Climate Technology: How Science Is Fighting Back Against a Warming Planet

KT
Written by Kerem Tüzün January 6, 2026 · 5 min read
Climate Technology: How Science Is Fighting Back Against a Warming Planet, cover artwork

The numbers are hard to argue with. The past decade was the warmest in recorded history. Carbon dioxide levels in the atmosphere are at concentrations not seen for millions of years. And yet something equally remarkable is happening at the same time: clean energy technology has improved so rapidly that solar power is now the cheapest source of electricity ever produced in human history.

The Scale of the Challenge

Since the Industrial Revolution, humanity has released roughly 1.7 trillion tonnes of CO2 into the atmosphere. The only way to stop temperatures from rising further is to stop adding to that number and, eventually, start removing what is already there. That is a task requiring changes to energy, transportation, agriculture, construction, and industrial manufacturing simultaneously.

The scale of what needs to happen is genuinely without precedent. But so is the technology now available to do it.

The Solar Revolution

The most significant climate story of the past two decades is the collapse in the cost of solar power. In 2010, generating one kilowatt-hour from solar panels cost around 40 cents. By 2024, that cost had fallen below 2 cents in the sunniest parts of the world. That is a drop of more than 95 percent in 14 years.

The result is that solar is being deployed at a pace that would have seemed impossible a decade ago. In 2023, the world added more solar capacity than all other energy sources combined.

Wind and Storage

Wind energy has followed a similar cost curve. Offshore wind, which taps stronger and more consistent winds over the ocean, is becoming competitive with fossil fuels in many markets. The main challenge with both solar and wind is intermittency.

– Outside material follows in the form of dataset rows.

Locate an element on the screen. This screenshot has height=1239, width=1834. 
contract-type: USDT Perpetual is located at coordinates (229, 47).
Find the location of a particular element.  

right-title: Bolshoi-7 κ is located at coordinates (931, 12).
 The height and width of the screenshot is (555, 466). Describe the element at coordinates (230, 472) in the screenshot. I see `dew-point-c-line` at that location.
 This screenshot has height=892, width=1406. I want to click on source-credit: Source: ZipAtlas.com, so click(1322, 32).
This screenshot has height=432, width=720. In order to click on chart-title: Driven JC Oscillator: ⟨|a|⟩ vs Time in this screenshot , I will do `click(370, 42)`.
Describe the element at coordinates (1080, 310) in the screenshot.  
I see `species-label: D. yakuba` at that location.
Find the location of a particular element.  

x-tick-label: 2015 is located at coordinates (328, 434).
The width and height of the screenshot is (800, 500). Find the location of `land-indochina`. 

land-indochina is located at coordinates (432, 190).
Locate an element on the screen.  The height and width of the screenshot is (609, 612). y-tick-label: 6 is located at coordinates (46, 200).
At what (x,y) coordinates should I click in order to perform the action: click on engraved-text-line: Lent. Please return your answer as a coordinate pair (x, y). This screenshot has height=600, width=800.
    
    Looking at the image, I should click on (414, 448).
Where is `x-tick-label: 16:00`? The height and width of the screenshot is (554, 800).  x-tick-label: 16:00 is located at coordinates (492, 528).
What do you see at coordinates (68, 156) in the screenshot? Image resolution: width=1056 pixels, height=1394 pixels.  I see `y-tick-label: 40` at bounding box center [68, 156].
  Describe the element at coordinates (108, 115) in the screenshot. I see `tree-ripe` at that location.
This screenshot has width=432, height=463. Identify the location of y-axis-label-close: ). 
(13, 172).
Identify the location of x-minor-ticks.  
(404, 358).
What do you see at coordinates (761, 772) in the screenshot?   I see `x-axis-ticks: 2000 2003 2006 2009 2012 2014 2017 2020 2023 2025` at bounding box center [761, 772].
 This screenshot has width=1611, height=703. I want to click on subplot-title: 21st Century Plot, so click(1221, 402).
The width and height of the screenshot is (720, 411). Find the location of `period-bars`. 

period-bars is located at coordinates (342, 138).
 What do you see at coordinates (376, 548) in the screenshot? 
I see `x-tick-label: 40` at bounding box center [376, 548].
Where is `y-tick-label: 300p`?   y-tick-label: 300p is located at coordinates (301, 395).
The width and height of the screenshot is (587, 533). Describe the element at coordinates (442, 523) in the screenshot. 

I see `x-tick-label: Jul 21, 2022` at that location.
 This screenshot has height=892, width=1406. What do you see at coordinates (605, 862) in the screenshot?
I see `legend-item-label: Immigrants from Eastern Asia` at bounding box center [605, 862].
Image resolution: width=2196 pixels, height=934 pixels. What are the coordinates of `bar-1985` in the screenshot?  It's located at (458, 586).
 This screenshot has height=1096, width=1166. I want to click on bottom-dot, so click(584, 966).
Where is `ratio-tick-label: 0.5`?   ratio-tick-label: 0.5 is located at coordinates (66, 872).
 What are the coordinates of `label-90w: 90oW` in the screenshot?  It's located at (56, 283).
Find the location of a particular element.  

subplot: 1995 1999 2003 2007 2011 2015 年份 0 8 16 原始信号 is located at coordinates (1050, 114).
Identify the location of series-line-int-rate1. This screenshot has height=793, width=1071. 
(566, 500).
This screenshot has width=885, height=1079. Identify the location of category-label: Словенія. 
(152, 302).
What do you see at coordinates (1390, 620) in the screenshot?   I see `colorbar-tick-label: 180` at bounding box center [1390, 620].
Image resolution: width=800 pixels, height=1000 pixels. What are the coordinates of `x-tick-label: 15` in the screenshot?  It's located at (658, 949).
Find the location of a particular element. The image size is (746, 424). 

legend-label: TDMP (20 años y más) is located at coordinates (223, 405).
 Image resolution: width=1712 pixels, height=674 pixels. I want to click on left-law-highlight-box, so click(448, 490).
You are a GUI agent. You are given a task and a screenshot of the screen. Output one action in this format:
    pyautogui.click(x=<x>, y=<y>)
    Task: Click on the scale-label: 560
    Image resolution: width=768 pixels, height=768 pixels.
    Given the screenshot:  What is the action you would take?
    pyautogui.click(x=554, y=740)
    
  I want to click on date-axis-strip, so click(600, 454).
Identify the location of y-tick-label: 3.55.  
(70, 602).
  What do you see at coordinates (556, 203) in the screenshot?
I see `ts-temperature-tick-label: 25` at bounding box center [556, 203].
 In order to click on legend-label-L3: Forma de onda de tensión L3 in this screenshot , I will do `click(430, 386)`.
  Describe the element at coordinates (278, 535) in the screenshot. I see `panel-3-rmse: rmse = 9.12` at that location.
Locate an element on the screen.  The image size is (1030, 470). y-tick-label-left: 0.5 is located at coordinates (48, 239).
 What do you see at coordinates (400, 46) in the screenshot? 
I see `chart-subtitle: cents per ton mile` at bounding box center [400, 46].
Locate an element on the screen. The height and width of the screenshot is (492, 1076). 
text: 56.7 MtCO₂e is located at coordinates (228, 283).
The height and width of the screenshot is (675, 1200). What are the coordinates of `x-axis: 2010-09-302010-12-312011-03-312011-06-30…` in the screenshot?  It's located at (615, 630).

The sun does not always shine and the wind does not always blow. This is where battery storage and grid management technology become critical, and both are improving quickly.

Carbon Capture

Even with a rapid transition to clean energy, there may already be too much CO2 in the atmosphere to avoid significant warming through cuts alone. Carbon capture technology, which removes CO2 directly from the air or from industrial exhaust, is increasingly important.

Direct air capture plants already operate in Iceland and the United States. They are currently expensive, but costs are falling as the technology scales. Some researchers believe carbon removal at the required scale is achievable within a few decades if investment continues.

Reasons for Careful Optimism

The situation is serious, but the tools available today are far better than anything that existed in 2010. Renewable energy is cheap, batteries are improving, and public awareness has reached levels unimaginable a generation ago. The transition will not be fast enough to avoid all the consequences already in the pipeline, but the idea that civilization cannot respond to this challenge is becoming harder to defend.

The question is no longer whether the technology exists. It is whether we will deploy it quickly enough.